[ASSIGNMENT 1]:
Answer these questions using the passage on COVID-19 shopping:
(a) How old is Adam Thomsen?
(b) About how many packages of toilet paper did the store have left when he entered?
(c) Besides the toilet paper, what did he carry out of the store?
[ASSIGNMENT 2]: Return the text of the passage on COVID-19 shopping between "He came out" and "the novel coronavirus.", inclusive.

[EXCERPTED PASSAGE]:
= = = = = = =

As anxiety over COVID-19 spread, 22-year-old Adam Thomsen went on a “mission” from his mom to buy toilet paper.

Thomsen, who lives in Elkhorn, saw people scurrying to grab the remaining packages when he entered the Walmart Supercenter near 168th Street and West Maple Road on Friday afternoon. The store had about seven packages left, and he grabbed one.

He came out of the store shortly thereafter, with the toilet paper and a 12-pack of Coke in hand, describing a “crazy” scene.

“We have to come together and just help each other,” Thomsen said.

Gov. Pete Ricketts sought to reassure Nebraskans on Friday that the state’s food supply chain was secure, even as numerous stores were seeing some shelves emptied because of concerns over the novel coronavirus.

“We have a very secure supply chain,” Ricketts said, “and we are examining steps to ensure that products move quickly.”

= = = = = = =

[DATA PROVIDED]:
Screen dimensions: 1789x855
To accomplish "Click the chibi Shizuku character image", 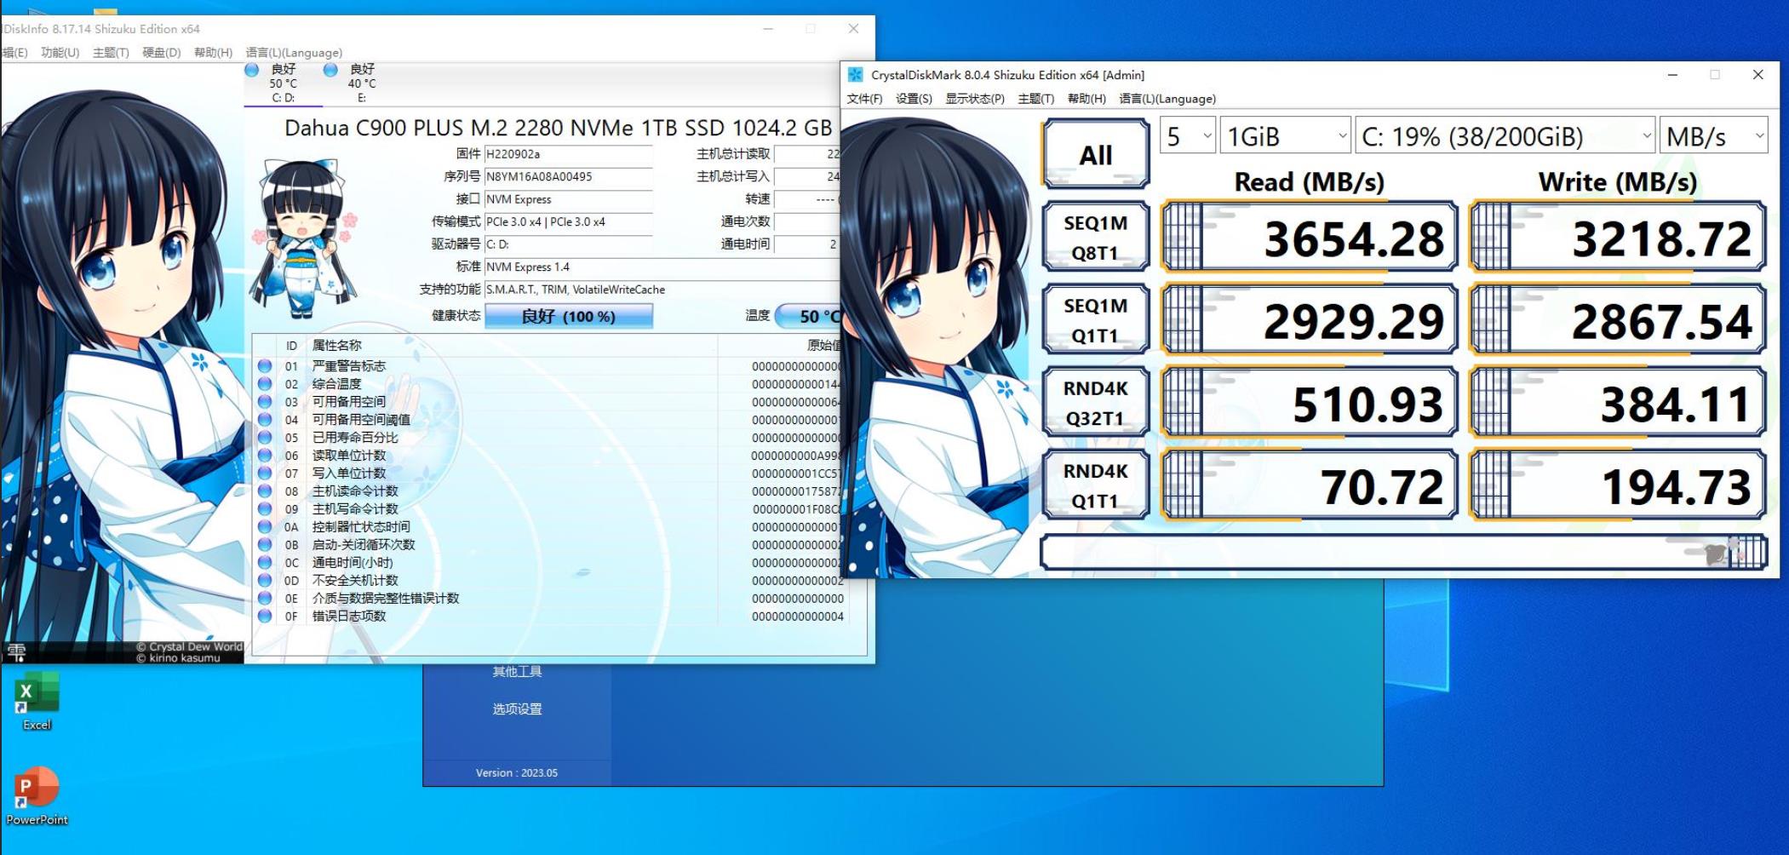I will pyautogui.click(x=304, y=238).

= = = = = = =

[TASK ANSWER 1]:
(a) 22
(b) About seven
(c) A 12-pack of Coke

[TASK ANSWER 2]:
He came out of the store shortly thereafter, with the toilet paper and a 12-pack of Coke in hand, describing a “crazy” scene.

“We have to come together and just help each other,” Thomsen said.

Gov. Pete Ricketts sought to reassure Nebraskans on Friday that the state’s food supply chain was secure, even as numerous stores were seeing some shelves emptied because of concerns over the novel coronavirus.